How Do I Start Preparing for Church Summer Camp Risk?
First, one thing that WILL be the same across all church summer camp programs is the need for someone to run it. You’ll need to pick the right team for the job, and that means you’ll need to hold interviews and run background screens on all the staff and volunteers that will be involved.
Next, pick an area of camp safety risk to start focusing on. As you improve each area’s safety you’ll begin to eliminate the overall church summer camp risk issues within your program.
Buildings and grounds – Safety starts with your property and its buildings. Focus on each area of the property and scrutinize all areas for safety issues. Are the buildings in good repair? Are there areas that kids could be hurt by falling building materials or furniture? Are the bunks sturdy? Are all areas sanitary?

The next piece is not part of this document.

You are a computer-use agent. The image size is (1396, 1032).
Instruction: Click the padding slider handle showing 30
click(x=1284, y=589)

Are all smoke detectors working? Do you have enough smoke detectors, fire extinguishers and emergency exits? What about carbon monoxide? Do your safety systems detect carbon monoxide? If not they should. Are the buildings protected against leaks? Are windows broken? Do all doors and locks function as they should? Is the premises property marked for “No Trespassing” areas and well-lit for nighttime use? Have you had any lake or river water officially inspected for harmful bacteria or parasites? What will your stance be on illicit substances for campers AND staff?
Kitchens and food safety – Contaminated food can be a huge risk to your campers. The last thing you want is a camp overtaken by norovirus or worse. You can greatly reduce the risk of that happening by following common food industry safety guidelines. Verify that your food service supervisor is trained in food service management and that you have documentation of that training. Next, ask if your kitchen area and surfaces are clean and protected from rodents and insects? Are staff and volunteers trained on hand washing? Have you kept walkways, floors and appliances free of grease buildup? Are you keeping food storage and cooking temperatures at their FDA recommended levels? Check those every day. Is food cooked and held at proper temperatures? Do garbage cans remain covered when not in use? Have you officially verified camp water is safe to drink?

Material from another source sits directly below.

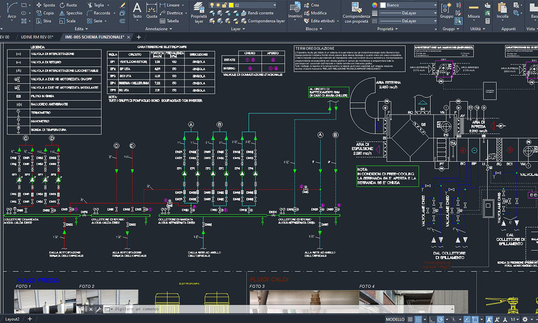The width and height of the screenshot is (538, 323).
Task: Toggle layer 02 light bulb on/off
Action: click(x=212, y=5)
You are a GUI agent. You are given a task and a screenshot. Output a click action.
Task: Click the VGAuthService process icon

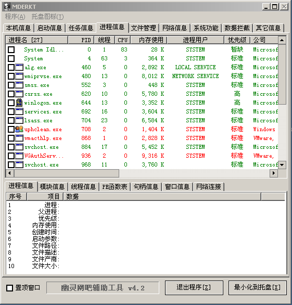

Fire Safety – This is a big one, especially since we’ve had so much drought in the western United States over the last decade. Fire and water damage are two of the biggest causes for property loss. They are also some of the most preventable. You’ll want to be sure that all heating, electrical and sprinkler systems are maintained and tested regularly. In addition, find out whether or not your evacuation plans have been updated to include any new camp building and property changes or additions. Do you have your heating and air systems inspected annually? Has your electrical system been inspected annually? Are paints and flammable liquids stored properly and away from heat sources? Is the camp protected against electrical surges with proper surge protection and grounding from lightning?
Youth activity safeguards – Your campers need to be protected from physical and mental harm. Have you made sure all water sports have certified life guards on duty in the appropriate number? Will you ask campers to avoid contact sports games? Will you have supervising staff use “Notice of Injury” forms when incidents occur? Will you allow any form of firearm on campus or camp property, whether it’s an actual firearm, a paintball gun or a pellet gun? Will vehicles be used for camp functions? Have you trained your drivers on what their responsibilities are and what they can and can’t do when driving? Will you have special needs accommodations and are you required to?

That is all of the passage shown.